→ **WHAT IS REQUIRED**: Please reproduce word for word the stretch from the line containing "Find the location" through the line containing "sidebar-item-label: 试卷管理 is", both lines included.

→ **RECORD SET**:
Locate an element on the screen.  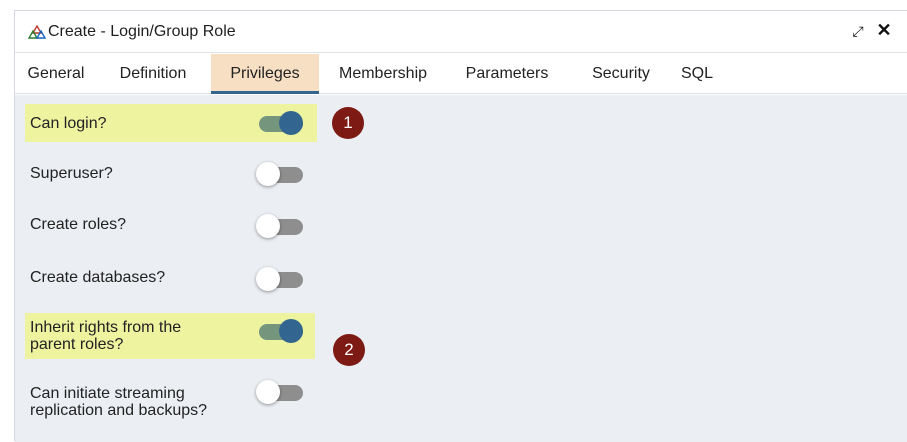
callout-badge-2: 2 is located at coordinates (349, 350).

==

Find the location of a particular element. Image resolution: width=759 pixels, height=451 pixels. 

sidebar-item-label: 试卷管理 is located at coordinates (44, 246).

...

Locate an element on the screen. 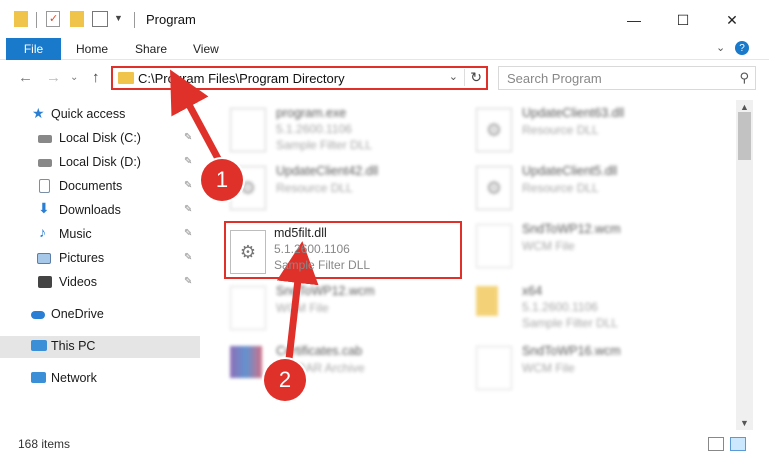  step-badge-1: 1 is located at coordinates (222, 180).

→ **RESULT BELOW**:
Find the location of a particular element. Image resolution: width=759 pixels, height=451 pixels. 

sidebar-item-label: 试卷管理 is located at coordinates (44, 246).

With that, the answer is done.